The mutant mice had an altered gene (C/EBP β) inserted into their DNA which blocked the RSK chemical pathway.

The researchers then removed the livers from both groups of mice and assessed the severity of the disease by looking at their cells under a microscope and by examining the concentration of specific chemicals that act as markers of disease.

The researchers also used human liver cells grown in the laboratory to explore how interrupting the RSK chemical pathway might affect the progression of disease, and confirmed these findings by further experiments in live mice.

The researchers also looked at what happened if the RSK chemical pathway was inhibited in mice that already had liver disease. A fibrotic liver disease was induced in mice by injecting them with the liver damaging chemical for eight weeks. For a further four to eight weeks, some of the mice were then also injected with a peptide (a very short protein) that blocks the RSK chemical pathway. The researchers then compared the mice that had been injected with the peptide with those that had not.

Finally, the researchers looked at liver tissue taken from four people with severe liver fibrosis caused by infection with hepatitis C, and from three people without liver disease. They looked at whether the RSK chemical pathway was active in either of these groups by examining cellular proteins.

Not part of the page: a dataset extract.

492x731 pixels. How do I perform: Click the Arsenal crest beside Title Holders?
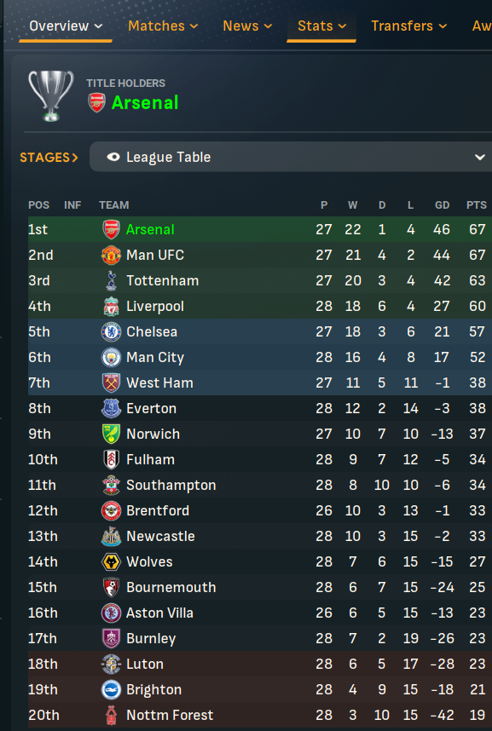(x=96, y=102)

What were the results of the study?

The researchers found that less severe liver fibrosis developed in mutant mice where the chemical pathway was not working than in the normal mice. This was evident because less damage was seen on microscopic assessment of the liver; there were lower levels of collagen (a component of scar tissue) and other chemical indicators of fibrotic disease; and reduced inflammation.

The researchers also found that interrupting the RSK chemical pathway in normal mice reversed some of the liver damage and prevented further damage on exposure to the liver damaging chemical.

By looking at human and mouse liver cells in the laboratory, the researchers were able to confirm that in cells in which the RSK pathway was interrupted there was a greater activation of the pathway that led to the killing off the cells that produce scar tissue.

Finally, they found that the RSK chemical pathway was more active in the livers of the people with severe liver disease than in those without.

What interpretations did the researchers draw from these results?

The researchers conclude that their study has shed further light on how the RSK-C/EBP β phosphorylation pathway is involved in response to liver cell injury and how it ultimately leads to liver fibrosis.

They stress that their findings are limited to the “liver injury and fibrosis model” induced by the liver damaging chemical, carbon tetrachloride (CCI4) in mice. They conclude that more research is needed to see whether the findings apply to other types of liver disease including “alcoholic liver disease”.

What does the NHS Knowledge Service make of this study?

This complex laboratory study used recognised methods to explore the roles of different proteins at the cellular and organism level.

However, this study’s findings do not necessarily apply to all liver diseases. Alcohol misuse can lead to different types of alcoholic liver diseases including cirrhosis, fatty liver or hepatitis. The authors themselves say that this study uses a particular model of liver injury and fibrosis and that “it is important to [establish whether the findings are relevant] in other animal models that reflect other causes of human liver fibrosis, such as biliary cirrhosis, alcoholic liver disease, immune liver injury and genetic iron overload”.

This is mainly a study in mice and the findings will not necessarily apply directly to human beings. The study did not test the effects of inhibiting the RSK pathway on human beings. The technology that could reverse liver fibrosis and cirrhosis in humans is at present only a distant prospect.

For now and for the near future, prevention of liver disease is better than a potential cure. However, the findings are of great interest to the scientific community and shed some light on the complex processes that occur in cells in certain types of liver disease.

Sir Muir Gray adds…

Don’t even think this is a reason to hit the bottle.